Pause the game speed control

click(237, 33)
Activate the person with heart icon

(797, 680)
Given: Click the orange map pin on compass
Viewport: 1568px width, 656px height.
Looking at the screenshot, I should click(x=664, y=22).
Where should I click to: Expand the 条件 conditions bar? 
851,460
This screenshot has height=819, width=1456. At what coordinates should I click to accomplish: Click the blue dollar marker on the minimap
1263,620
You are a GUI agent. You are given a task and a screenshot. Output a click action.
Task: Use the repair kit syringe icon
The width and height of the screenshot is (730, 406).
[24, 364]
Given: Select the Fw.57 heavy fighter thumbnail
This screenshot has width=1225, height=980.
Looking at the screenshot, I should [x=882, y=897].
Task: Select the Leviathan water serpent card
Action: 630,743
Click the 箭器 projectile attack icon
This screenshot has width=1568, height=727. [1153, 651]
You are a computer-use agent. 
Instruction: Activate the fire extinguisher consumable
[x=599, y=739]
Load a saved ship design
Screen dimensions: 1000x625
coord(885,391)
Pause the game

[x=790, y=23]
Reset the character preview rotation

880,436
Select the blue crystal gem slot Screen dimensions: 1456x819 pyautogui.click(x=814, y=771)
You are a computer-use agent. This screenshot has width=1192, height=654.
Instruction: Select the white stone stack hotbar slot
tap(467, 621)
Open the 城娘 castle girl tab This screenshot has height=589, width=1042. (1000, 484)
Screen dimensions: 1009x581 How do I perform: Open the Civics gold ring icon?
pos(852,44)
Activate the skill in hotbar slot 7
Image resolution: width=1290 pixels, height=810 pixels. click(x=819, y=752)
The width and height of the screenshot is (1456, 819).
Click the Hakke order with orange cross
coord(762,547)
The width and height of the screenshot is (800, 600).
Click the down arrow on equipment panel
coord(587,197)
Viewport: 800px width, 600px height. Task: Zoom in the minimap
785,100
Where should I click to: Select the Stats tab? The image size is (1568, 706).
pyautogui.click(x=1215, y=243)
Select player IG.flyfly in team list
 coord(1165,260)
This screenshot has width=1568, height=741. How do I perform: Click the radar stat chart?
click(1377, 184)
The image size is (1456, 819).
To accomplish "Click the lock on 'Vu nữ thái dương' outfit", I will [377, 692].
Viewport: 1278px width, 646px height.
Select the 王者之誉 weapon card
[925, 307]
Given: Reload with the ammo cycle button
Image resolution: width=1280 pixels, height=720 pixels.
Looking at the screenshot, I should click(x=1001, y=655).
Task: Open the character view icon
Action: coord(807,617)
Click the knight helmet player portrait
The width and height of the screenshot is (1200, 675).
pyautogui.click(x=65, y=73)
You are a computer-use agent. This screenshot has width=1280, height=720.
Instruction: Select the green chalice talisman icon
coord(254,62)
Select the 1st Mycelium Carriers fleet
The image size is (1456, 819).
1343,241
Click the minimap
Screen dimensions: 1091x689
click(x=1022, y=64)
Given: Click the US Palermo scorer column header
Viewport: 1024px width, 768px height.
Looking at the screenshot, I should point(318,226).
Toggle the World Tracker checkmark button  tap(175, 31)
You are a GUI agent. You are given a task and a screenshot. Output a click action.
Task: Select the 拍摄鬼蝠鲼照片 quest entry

EXERCISE DIRECTIONS = Can you turn every line of the records above into a numbered list, leaving out the blank lines?

SOLUTION TO THIS PROBLEM =
1. Pause the game speed control
2. click(237, 33)
3. Activate the person with heart icon
4. (797, 680)
5. Given: Click the orange map pin on compass
6. Viewport: 1568px width, 656px height.
7. Looking at the screenshot, I should click(x=664, y=22).
8. Where should I click to: Expand the 条件 conditions bar? 
9. 851,460
10. This screenshot has height=819, width=1456. At what coordinates should I click to accomplish: Click the blue dollar marker on the minimap
11. 1263,620
12. You are a GUI agent. You are given a task and a screenshot. Output a click action.
13. Task: Use the repair kit syringe icon
14. The width and height of the screenshot is (730, 406).
15. [24, 364]
16. Given: Select the Fw.57 heavy fighter thumbnail
17. This screenshot has width=1225, height=980.
18. Looking at the screenshot, I should [x=882, y=897].
19. Task: Select the Leviathan water serpent card
20. Action: 630,743
21. Click the 箭器 projectile attack icon
22. This screenshot has width=1568, height=727. [1153, 651]
23. You are a computer-use agent. 
24. Instruction: Activate the fire extinguisher consumable
25. [x=599, y=739]
26. Load a saved ship design
27. Screen dimensions: 1000x625
28. coord(885,391)
29. Pause the game
30. [x=790, y=23]
31. Reset the character preview rotation
32. 880,436
33. Select the blue crystal gem slot Screen dimensions: 1456x819 pyautogui.click(x=814, y=771)
34. You are a computer-use agent. This screenshot has width=1192, height=654.
35. Instruction: Select the white stone stack hotbar slot
36. tap(467, 621)
37. Open the 城娘 castle girl tab This screenshot has height=589, width=1042. (1000, 484)
38. Screen dimensions: 1009x581 How do I perform: Open the Civics gold ring icon?
39. pos(852,44)
40. Activate the skill in hotbar slot 7
41. Image resolution: width=1290 pixels, height=810 pixels. click(x=819, y=752)
42. The width and height of the screenshot is (1456, 819).
43. Click the Hakke order with orange cross
44. coord(762,547)
45. The width and height of the screenshot is (800, 600).
46. Click the down arrow on equipment panel
47. coord(587,197)
48. Viewport: 800px width, 600px height. Task: Zoom in the minimap
49. 785,100
50. Where should I click to: Select the Stats tab? The image size is (1568, 706).
51. pyautogui.click(x=1215, y=243)
52. Select player IG.flyfly in team list
53.  coord(1165,260)
54. This screenshot has width=1568, height=741. How do I perform: Click the radar stat chart?
55. click(1377, 184)
56. The image size is (1456, 819).
57. To accomplish "Click the lock on 'Vu nữ thái dương' outfit", I will [377, 692].
58. Viewport: 1278px width, 646px height.
59. Select the 王者之誉 weapon card
60. [925, 307]
61. Given: Reload with the ammo cycle button
62. Image resolution: width=1280 pixels, height=720 pixels.
63. Looking at the screenshot, I should click(x=1001, y=655).
64. Task: Open the character view icon
65. Action: coord(807,617)
66. Click the knight helmet player portrait
67. The width and height of the screenshot is (1200, 675).
68. pyautogui.click(x=65, y=73)
69. You are a computer-use agent. This screenshot has width=1280, height=720.
70. Instruction: Select the green chalice talisman icon
71. coord(254,62)
72. Select the 1st Mycelium Carriers fleet
73. The image size is (1456, 819).
74. 1343,241
75. Click the minimap
76. Screen dimensions: 1091x689
77. click(x=1022, y=64)
78. Given: Click the US Palermo scorer column header
79. Viewport: 1024px width, 768px height.
80. Looking at the screenshot, I should point(318,226).
81. Toggle the World Tracker checkmark button  tap(175, 31)
82. You are a GUI agent. You are given a task and a screenshot. Output a click action.
83. Task: Select the 拍摄鬼蝠鲼照片 quest entry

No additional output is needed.